One of the realities of the criminal process is that prosecutors generally do everything they can to seek criminal penalties for an offender. In many cases, prosecutors try to tag as many charges on a defendant as possible in order to maximize penalties, even if charges are largely duplicative. One area where this frequently happens is with fraud cases.
Whether a defendant is facing criminal charges for mortgage fraud, tax fraud, insurance fraud, health care fraud, or some other form of fraud, it is not at all uncommon for prosecutors to tack on mail and wire fraud charges. Under federal law, mail and wire fraud have essentially the same elements, other than the difference in the means of communication.

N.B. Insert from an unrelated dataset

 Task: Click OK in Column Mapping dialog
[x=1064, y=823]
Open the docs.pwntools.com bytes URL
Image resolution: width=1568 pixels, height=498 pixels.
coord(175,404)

In order to successfully prove mail and wire fraud charges, prosecutors are required by law to provide enough evidence to demonstrate, beyond a reasonable doubt, that the defendant made (1) use of mail or wire communications in foreseeable furtherance (2) of a scheme to defraud (3) with the intent to deprive another (4) of property or honest services (5) by means of a material deception. These are the basic elements in mail and wire fraud cases.
Each of these elements, of course, involves specific considerations and rules established by case law. For example, to be “in furtherance of” a fraud scheme, a communication need not actually benefit the scheme—even unsuccessful communications can fulfill this element, as long as the defendant intended the communication to be a part of the scheme. Communications—successful or unsuccessful—which are not intended to be in furtherance of a fraud scheme do not fulfill this element.
With respect to the second element, one issue that can arise is the audience at which the scheme was aimed. Schemes which aim to deceive those who fail to exercise reasonable prudence may, in some cases, not come within the scope of mail and wire fraud statutes. There is variance on this point among the courts, though.